Texto dado:
Por outro lado, consolo-me pensando que esse tipo de morte não combina lá muito comigo. Do que Fernando morreu? De corona! É muito banal. Francamente, é quase aviltante. Para quem já sonhou em morrer heroicamente, trocando tiros nas barricadas, morrer desse vírus é pouco condizente com uma vida de charme e irreverência, de esbórnia e grandes palcos. Corona? Parece mais um choque sob a ducha Corona, ou então um porre da cerveja da marca – que, aliás, tem gosto de urina e, de tão ruim, bebe-se com limão. No mais, vivenciar o que se passa na Europa hoje integra minha missão e dá vazão a meu lado repórter – a verdadeira vocação em que nunca apostei. Se morrer, saibam que tinha uns planos. Lançaria um livro em abril deste ano, que já está na editora, pronto para rodar, e outro em 2021 – este um grande romance –, a que eu gostaria de ver associado meu nome depois que morresse decentemente, e não de gripe. No mais, tinha umas contas a acertar com o destino, mas posso deixá-las de lado. Para dois biltres, minha morte terá sido boa nova. Se vivo, eles não me escapariam.

Material fornecido:

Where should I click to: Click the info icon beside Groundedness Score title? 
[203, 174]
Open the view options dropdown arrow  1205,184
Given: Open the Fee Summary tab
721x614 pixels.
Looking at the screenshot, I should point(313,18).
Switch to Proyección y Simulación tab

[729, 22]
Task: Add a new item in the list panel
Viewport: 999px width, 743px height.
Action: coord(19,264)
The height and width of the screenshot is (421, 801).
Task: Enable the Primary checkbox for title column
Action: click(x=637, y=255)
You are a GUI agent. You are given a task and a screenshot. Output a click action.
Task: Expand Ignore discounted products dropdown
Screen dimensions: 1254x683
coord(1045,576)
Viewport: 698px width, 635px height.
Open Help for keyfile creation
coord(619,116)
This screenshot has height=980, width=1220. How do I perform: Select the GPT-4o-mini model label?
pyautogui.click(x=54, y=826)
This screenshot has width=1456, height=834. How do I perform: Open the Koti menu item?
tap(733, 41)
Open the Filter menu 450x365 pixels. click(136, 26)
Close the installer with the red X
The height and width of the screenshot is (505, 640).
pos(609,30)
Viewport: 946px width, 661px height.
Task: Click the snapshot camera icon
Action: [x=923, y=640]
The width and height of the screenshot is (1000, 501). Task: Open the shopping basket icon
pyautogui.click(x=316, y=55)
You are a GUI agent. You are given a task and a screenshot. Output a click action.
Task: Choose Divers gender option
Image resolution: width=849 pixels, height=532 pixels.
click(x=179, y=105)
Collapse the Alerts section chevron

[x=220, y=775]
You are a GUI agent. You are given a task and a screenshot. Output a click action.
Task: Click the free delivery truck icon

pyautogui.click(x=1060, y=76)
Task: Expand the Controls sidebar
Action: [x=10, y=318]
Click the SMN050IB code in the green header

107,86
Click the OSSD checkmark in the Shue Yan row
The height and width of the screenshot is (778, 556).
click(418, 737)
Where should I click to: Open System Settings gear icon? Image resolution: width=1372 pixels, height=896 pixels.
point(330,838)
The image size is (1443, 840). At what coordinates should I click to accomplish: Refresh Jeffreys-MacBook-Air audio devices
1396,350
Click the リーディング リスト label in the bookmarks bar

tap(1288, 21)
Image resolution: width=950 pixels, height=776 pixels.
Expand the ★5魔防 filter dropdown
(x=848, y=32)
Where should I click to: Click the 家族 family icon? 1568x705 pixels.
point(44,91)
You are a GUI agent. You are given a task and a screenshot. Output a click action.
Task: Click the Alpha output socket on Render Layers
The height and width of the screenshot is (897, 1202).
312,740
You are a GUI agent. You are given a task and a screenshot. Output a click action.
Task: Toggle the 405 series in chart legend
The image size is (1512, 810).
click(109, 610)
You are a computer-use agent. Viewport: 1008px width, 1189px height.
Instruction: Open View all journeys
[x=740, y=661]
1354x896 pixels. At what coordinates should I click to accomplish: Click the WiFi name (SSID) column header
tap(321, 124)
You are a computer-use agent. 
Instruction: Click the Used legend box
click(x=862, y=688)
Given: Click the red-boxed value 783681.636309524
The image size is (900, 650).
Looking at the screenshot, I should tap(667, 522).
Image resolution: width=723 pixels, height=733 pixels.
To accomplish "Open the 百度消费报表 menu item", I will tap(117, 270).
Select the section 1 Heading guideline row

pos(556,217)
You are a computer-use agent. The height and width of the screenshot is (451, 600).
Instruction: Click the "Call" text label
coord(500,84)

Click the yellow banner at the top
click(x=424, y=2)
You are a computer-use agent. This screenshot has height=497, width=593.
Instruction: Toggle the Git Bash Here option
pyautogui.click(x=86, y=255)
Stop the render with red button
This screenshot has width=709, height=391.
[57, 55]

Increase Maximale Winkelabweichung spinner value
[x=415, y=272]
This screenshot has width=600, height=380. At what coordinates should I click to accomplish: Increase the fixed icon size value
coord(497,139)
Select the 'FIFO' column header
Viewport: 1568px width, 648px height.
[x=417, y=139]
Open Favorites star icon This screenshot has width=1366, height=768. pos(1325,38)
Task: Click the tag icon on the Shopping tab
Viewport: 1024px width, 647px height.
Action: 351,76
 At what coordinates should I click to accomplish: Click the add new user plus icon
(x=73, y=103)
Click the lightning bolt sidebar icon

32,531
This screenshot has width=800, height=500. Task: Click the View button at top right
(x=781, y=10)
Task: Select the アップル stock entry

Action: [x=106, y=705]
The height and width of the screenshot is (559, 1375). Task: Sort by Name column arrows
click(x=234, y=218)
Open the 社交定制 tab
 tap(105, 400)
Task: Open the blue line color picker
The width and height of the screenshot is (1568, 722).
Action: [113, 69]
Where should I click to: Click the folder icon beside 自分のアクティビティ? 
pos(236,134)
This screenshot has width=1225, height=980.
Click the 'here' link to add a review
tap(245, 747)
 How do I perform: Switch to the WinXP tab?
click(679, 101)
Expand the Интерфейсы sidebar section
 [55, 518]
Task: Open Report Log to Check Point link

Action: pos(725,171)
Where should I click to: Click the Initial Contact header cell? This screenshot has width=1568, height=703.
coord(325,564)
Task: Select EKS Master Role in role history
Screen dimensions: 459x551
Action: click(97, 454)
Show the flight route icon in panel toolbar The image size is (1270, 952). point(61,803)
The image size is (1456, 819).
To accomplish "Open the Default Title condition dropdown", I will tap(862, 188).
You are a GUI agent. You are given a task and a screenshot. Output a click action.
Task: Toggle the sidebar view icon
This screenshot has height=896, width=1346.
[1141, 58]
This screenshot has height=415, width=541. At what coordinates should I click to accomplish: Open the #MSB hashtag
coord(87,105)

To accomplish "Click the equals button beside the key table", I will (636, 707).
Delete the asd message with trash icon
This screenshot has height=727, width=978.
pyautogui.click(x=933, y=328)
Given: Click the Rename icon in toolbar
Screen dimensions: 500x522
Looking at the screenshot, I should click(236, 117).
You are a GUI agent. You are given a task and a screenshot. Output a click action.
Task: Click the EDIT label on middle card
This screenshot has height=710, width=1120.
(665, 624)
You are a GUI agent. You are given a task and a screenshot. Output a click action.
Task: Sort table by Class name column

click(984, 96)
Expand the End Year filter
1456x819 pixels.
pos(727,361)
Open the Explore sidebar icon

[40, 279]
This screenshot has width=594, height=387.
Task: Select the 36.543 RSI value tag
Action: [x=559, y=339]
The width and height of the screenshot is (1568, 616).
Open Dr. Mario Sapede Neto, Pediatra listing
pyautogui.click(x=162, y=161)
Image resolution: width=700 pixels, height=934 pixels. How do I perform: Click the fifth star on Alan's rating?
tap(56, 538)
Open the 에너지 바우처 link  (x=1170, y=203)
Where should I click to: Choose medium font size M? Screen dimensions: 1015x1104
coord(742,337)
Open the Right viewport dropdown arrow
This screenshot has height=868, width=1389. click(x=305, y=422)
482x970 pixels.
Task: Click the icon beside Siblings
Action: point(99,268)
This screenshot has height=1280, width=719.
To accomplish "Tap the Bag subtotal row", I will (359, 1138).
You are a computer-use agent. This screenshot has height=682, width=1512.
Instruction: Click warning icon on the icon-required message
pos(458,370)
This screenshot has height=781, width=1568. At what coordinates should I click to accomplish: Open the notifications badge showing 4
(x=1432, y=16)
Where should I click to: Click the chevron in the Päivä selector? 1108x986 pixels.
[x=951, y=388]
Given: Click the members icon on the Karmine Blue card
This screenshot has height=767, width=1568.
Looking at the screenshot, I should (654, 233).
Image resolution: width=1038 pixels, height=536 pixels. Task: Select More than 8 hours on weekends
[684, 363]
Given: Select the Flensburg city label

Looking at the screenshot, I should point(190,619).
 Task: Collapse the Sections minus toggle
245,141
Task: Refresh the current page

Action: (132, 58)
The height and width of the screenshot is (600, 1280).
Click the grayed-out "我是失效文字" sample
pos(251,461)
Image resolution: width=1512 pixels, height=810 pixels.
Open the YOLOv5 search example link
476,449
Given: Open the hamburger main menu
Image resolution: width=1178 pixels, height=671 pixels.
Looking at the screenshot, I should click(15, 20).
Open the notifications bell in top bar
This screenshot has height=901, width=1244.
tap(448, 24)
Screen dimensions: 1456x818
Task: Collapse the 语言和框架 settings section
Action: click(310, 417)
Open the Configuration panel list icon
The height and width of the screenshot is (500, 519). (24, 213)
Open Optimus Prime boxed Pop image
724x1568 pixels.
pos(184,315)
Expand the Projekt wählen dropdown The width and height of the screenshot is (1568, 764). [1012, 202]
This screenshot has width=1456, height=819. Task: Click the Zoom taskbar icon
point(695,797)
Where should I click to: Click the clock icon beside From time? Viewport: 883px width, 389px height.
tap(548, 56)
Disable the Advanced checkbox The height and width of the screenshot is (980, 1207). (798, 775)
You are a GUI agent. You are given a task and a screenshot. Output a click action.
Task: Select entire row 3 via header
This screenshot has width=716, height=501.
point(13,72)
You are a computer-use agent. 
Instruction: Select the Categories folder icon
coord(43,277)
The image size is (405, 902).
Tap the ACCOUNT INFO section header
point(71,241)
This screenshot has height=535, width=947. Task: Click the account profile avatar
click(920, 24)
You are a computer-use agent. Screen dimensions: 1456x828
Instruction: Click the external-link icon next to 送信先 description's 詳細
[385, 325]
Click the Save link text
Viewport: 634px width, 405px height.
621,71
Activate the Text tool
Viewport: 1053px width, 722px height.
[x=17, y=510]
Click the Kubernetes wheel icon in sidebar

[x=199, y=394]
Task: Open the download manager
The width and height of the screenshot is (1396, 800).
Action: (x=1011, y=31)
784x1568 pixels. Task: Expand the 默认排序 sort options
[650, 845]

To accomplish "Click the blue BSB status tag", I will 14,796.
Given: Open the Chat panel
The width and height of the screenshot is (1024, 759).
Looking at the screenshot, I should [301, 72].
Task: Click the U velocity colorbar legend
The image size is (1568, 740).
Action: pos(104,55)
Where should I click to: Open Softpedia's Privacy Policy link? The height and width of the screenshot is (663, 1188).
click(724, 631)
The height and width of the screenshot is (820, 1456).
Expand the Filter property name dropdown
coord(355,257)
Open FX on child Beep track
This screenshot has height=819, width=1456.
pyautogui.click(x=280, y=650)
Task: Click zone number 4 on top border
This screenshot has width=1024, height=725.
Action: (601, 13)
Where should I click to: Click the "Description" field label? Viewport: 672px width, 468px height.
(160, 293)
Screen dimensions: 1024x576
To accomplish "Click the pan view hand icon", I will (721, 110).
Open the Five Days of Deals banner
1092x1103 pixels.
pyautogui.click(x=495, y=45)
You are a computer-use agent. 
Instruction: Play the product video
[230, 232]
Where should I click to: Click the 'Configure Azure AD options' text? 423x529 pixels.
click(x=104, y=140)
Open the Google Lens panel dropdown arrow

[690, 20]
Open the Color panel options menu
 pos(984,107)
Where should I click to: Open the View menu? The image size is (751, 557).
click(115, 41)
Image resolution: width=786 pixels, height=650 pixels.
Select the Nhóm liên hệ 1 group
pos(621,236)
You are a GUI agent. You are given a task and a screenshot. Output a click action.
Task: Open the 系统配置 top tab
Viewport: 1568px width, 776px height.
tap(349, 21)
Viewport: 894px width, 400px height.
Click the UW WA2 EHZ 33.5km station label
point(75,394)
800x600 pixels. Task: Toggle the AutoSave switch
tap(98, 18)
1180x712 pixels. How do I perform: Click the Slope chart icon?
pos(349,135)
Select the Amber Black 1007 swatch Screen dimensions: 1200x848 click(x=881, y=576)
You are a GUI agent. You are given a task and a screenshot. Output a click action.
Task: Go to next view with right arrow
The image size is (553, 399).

Instruções do exercício:
Transcreva o texto dado inteiro, palavra por palavra, sem mudar nada.

Resposta:
Por outro lado, consolo-me pensando que esse tipo de morte não combina lá muito comigo. Do que Fernando morreu? De corona! É muito banal. Francamente, é quase aviltante. Para quem já sonhou em morrer heroicamente, trocando tiros nas barricadas, morrer desse vírus é pouco condizente com uma vida de charme e irreverência, de esbórnia e grandes palcos. Corona? Parece mais um choque sob a ducha Corona, ou então um porre da cerveja da marca – que, aliás, tem gosto de urina e, de tão ruim, bebe-se com limão. No mais, vivenciar o que se passa na Europa hoje integra minha missão e dá vazão a meu lado repórter – a verdadeira vocação em que nunca apostei. Se morrer, saibam que tinha uns planos. Lançaria um livro em abril deste ano, que já está na editora, pronto para rodar, e outro em 2021 – este um grande romance –, a que eu gostaria de ver associado meu nome depois que morresse decentemente, e não de gripe. No mais, tinha umas contas a acertar com o destino, mas posso deixá-las de lado. Para dois biltres, minha morte terá sido boa nova. Se vivo, eles não me escapariam.